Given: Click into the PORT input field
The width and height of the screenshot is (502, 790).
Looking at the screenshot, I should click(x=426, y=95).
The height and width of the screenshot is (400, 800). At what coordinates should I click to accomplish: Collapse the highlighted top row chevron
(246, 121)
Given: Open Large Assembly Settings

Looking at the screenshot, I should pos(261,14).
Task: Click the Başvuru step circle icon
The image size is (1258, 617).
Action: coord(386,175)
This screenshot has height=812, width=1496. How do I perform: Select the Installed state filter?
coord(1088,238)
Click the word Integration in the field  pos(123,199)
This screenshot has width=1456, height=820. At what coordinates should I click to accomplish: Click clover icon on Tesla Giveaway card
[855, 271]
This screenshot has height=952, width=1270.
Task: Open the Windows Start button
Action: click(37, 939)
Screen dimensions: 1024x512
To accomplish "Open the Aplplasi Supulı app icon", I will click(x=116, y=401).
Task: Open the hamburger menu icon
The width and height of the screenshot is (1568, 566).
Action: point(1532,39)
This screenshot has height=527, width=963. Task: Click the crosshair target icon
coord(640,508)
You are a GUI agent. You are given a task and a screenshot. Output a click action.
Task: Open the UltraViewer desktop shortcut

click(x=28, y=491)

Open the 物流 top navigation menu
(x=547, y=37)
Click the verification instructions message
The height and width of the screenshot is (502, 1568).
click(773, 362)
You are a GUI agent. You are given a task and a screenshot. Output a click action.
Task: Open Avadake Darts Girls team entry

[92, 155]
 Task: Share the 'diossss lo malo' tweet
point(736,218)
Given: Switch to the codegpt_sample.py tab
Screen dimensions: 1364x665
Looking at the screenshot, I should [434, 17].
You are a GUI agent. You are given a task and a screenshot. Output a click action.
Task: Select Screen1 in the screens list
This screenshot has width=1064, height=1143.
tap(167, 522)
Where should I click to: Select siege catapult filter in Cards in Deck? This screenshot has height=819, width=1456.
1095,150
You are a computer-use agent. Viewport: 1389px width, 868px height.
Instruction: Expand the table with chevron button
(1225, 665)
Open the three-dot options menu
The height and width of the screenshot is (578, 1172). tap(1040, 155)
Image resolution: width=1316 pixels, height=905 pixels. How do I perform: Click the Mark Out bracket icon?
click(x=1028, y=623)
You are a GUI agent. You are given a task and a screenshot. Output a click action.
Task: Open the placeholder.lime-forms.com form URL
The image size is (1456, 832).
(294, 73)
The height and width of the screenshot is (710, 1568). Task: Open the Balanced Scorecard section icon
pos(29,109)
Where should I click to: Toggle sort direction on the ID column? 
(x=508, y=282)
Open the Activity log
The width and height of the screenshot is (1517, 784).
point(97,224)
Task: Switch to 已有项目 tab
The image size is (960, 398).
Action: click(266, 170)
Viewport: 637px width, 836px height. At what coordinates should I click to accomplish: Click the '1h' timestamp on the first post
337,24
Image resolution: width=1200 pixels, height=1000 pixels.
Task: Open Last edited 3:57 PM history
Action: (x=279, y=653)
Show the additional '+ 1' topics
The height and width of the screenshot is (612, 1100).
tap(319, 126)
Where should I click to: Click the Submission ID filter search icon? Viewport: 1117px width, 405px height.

* * * * *

Work to complete: Render all of the material above as a Markdown table with the columns Row and Line, one numbered row per line. Leave out blank lines.

The completed task:
| Row | Line |
|---|---|
| 1 | Given: Click into the PORT input field |
| 2 | The width and height of the screenshot is (502, 790). |
| 3 | Looking at the screenshot, I should click(x=426, y=95). |
| 4 | The height and width of the screenshot is (400, 800). At what coordinates should I click to accomplish: Collapse the highlighted top row chevron |
| 5 | (246, 121) |
| 6 | Given: Open Large Assembly Settings |
| 7 | Looking at the screenshot, I should pos(261,14). |
| 8 | Task: Click the Başvuru step circle icon |
| 9 | The image size is (1258, 617). |
| 10 | Action: coord(386,175) |
| 11 | This screenshot has height=812, width=1496. How do I perform: Select the Installed state filter? |
| 12 | coord(1088,238) |
| 13 | Click the word Integration in the field  pos(123,199) |
| 14 | This screenshot has width=1456, height=820. At what coordinates should I click to accomplish: Click clover icon on Tesla Giveaway card |
| 15 | [855, 271] |
| 16 | This screenshot has height=952, width=1270. |
| 17 | Task: Open the Windows Start button |
| 18 | Action: click(37, 939) |
| 19 | Screen dimensions: 1024x512 |
| 20 | To accomplish "Open the Aplplasi Supulı app icon", I will click(x=116, y=401). |
| 21 | Task: Open the hamburger menu icon |
| 22 | The width and height of the screenshot is (1568, 566). |
| 23 | Action: point(1532,39) |
| 24 | This screenshot has height=527, width=963. Task: Click the crosshair target icon |
| 25 | coord(640,508) |
| 26 | You are a GUI agent. You are given a task and a screenshot. Output a click action. |
| 27 | Task: Open the UltraViewer desktop shortcut |
| 28 | click(x=28, y=491) |
| 29 | Open the 物流 top navigation menu |
| 30 | (x=547, y=37) |
| 31 | Click the verification instructions message |
| 32 | The height and width of the screenshot is (502, 1568). |
| 33 | click(773, 362) |
| 34 | You are a GUI agent. You are given a task and a screenshot. Output a click action. |
| 35 | Task: Open Avadake Darts Girls team entry |
| 36 | [92, 155] |
| 37 |  Task: Share the 'diossss lo malo' tweet |
| 38 | point(736,218) |
| 39 | Given: Switch to the codegpt_sample.py tab |
| 40 | Screen dimensions: 1364x665 |
| 41 | Looking at the screenshot, I should [434, 17]. |
| 42 | You are a GUI agent. You are given a task and a screenshot. Output a click action. |
| 43 | Task: Select Screen1 in the screens list |
| 44 | This screenshot has width=1064, height=1143. |
| 45 | tap(167, 522) |
| 46 | Where should I click to: Select siege catapult filter in Cards in Deck? This screenshot has height=819, width=1456. |
| 47 | 1095,150 |
| 48 | You are a computer-use agent. Viewport: 1389px width, 868px height. |
| 49 | Instruction: Expand the table with chevron button |
| 50 | (1225, 665) |
| 51 | Open the three-dot options menu |
| 52 | The height and width of the screenshot is (578, 1172). tap(1040, 155) |
| 53 | Image resolution: width=1316 pixels, height=905 pixels. How do I perform: Click the Mark Out bracket icon? |
| 54 | click(x=1028, y=623) |
| 55 | You are a GUI agent. You are given a task and a screenshot. Output a click action. |
| 56 | Task: Open the placeholder.lime-forms.com form URL |
| 57 | The image size is (1456, 832). |
| 58 | (294, 73) |
| 59 | The height and width of the screenshot is (710, 1568). Task: Open the Balanced Scorecard section icon |
| 60 | pos(29,109) |
| 61 | Where should I click to: Toggle sort direction on the ID column?  |
| 62 | (x=508, y=282) |
| 63 | Open the Activity log |
| 64 | The width and height of the screenshot is (1517, 784). |
| 65 | point(97,224) |
| 66 | Task: Switch to 已有项目 tab |
| 67 | The image size is (960, 398). |
| 68 | Action: click(266, 170) |
| 69 | Viewport: 637px width, 836px height. At what coordinates should I click to accomplish: Click the '1h' timestamp on the first post |
| 70 | 337,24 |
| 71 | Image resolution: width=1200 pixels, height=1000 pixels. |
| 72 | Task: Open Last edited 3:57 PM history |
| 73 | Action: (x=279, y=653) |
| 74 | Show the additional '+ 1' topics |
| 75 | The height and width of the screenshot is (612, 1100). |
| 76 | tap(319, 126) |
| 77 | Where should I click to: Click the Submission ID filter search icon? Viewport: 1117px width, 405px height. |